Work request: Beginning with the line containing "693x538 pixels." and ending at the last line of the records, transcribe each line exactly. Do not include pictures.

Screenshot grounding data
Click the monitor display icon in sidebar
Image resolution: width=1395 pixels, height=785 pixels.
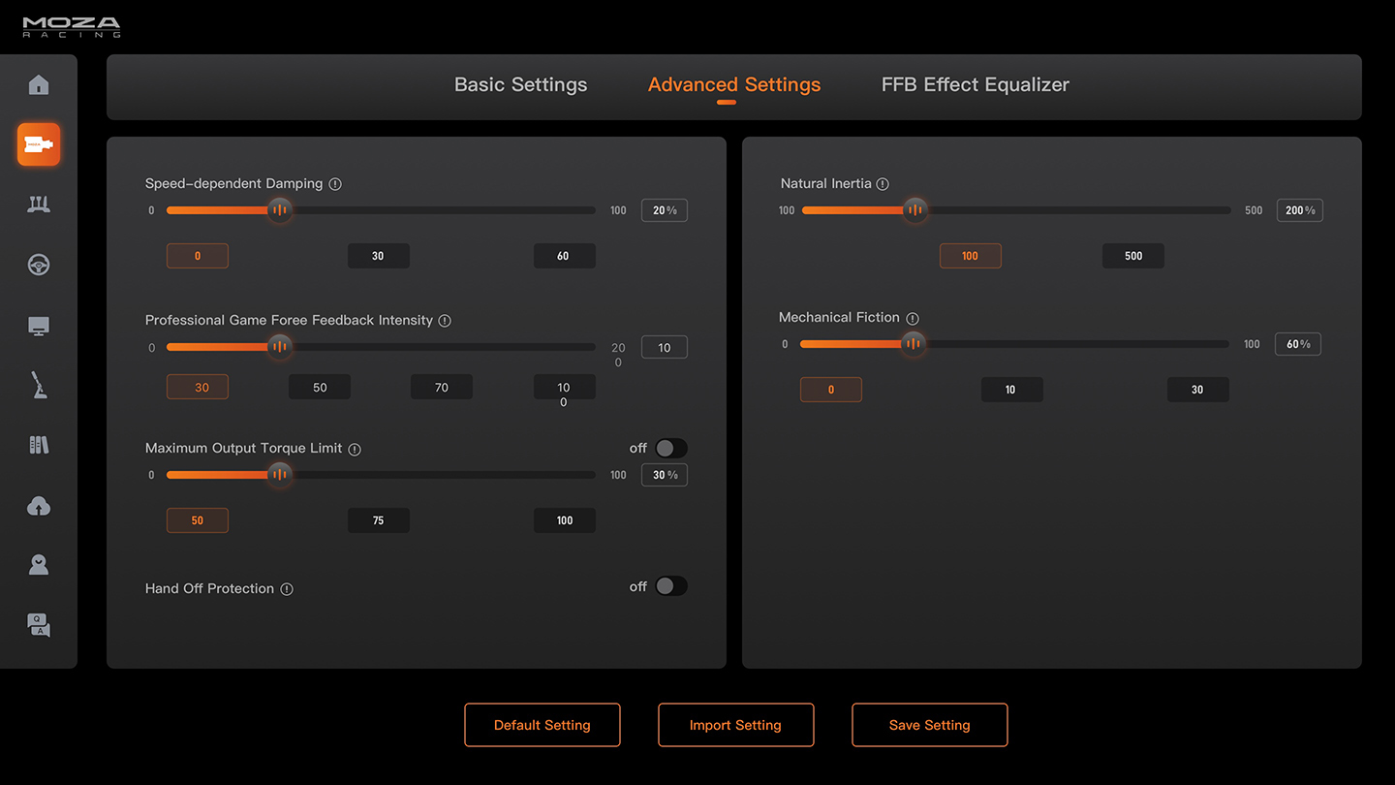tap(39, 326)

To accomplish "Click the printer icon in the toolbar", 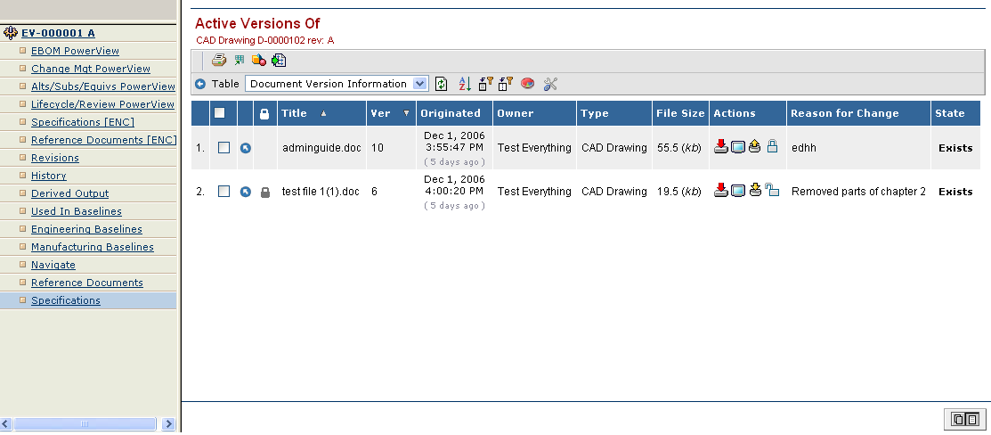I will click(218, 61).
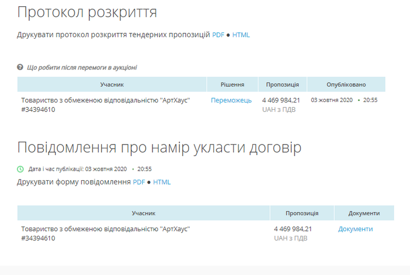
Task: Click the green clock icon by publication date
Action: (20, 169)
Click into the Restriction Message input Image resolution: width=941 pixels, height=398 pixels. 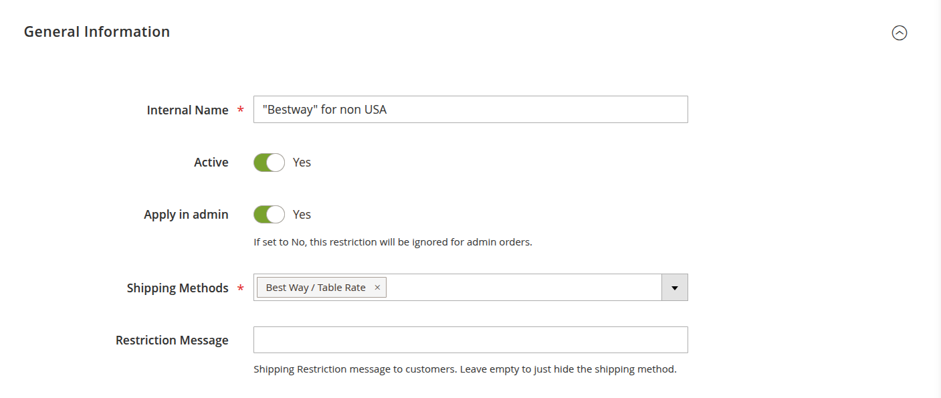[x=470, y=340]
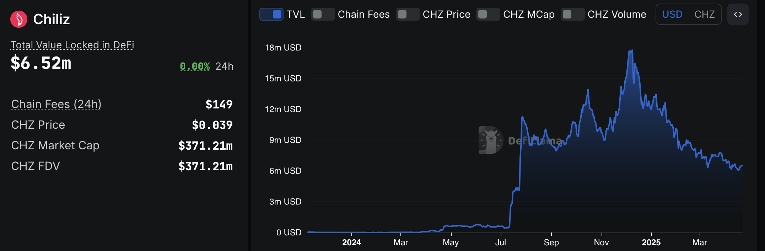The height and width of the screenshot is (251, 765).
Task: Switch chart denomination to CHZ
Action: point(704,14)
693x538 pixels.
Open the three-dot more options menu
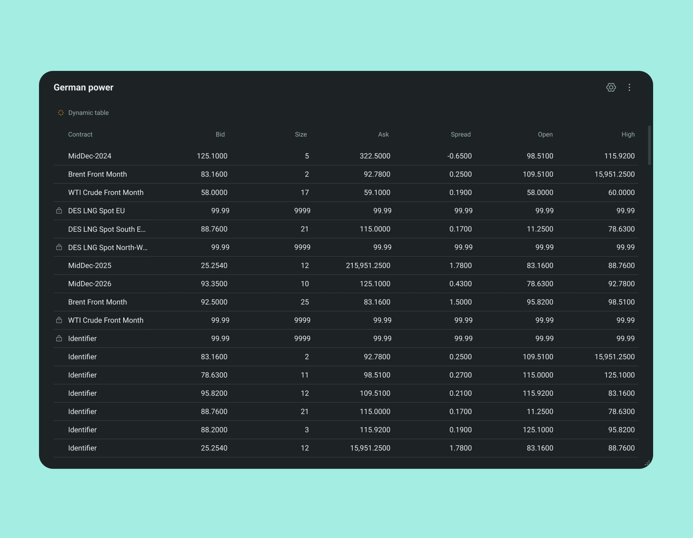point(629,87)
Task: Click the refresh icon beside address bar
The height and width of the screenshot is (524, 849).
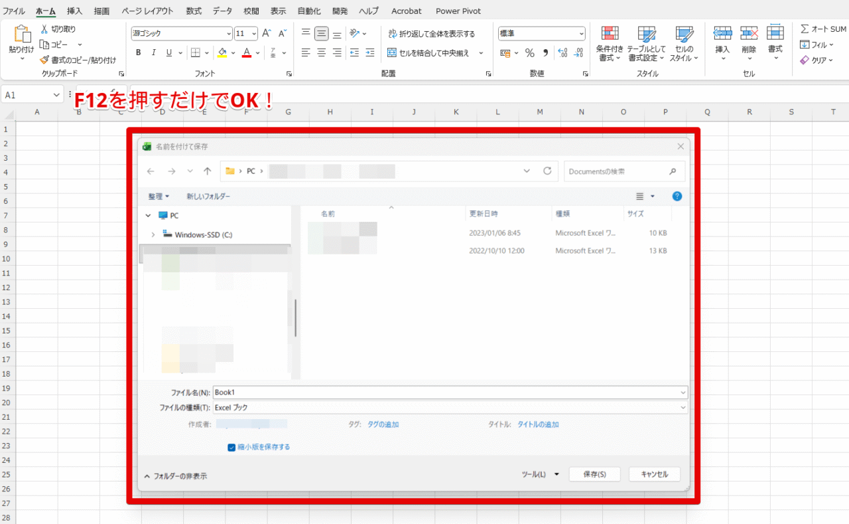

Exercise output:
693x538 pixels.
Open the three-dot more options menu
point(629,87)
Task: Click the refresh icon beside address bar
The height and width of the screenshot is (524, 849).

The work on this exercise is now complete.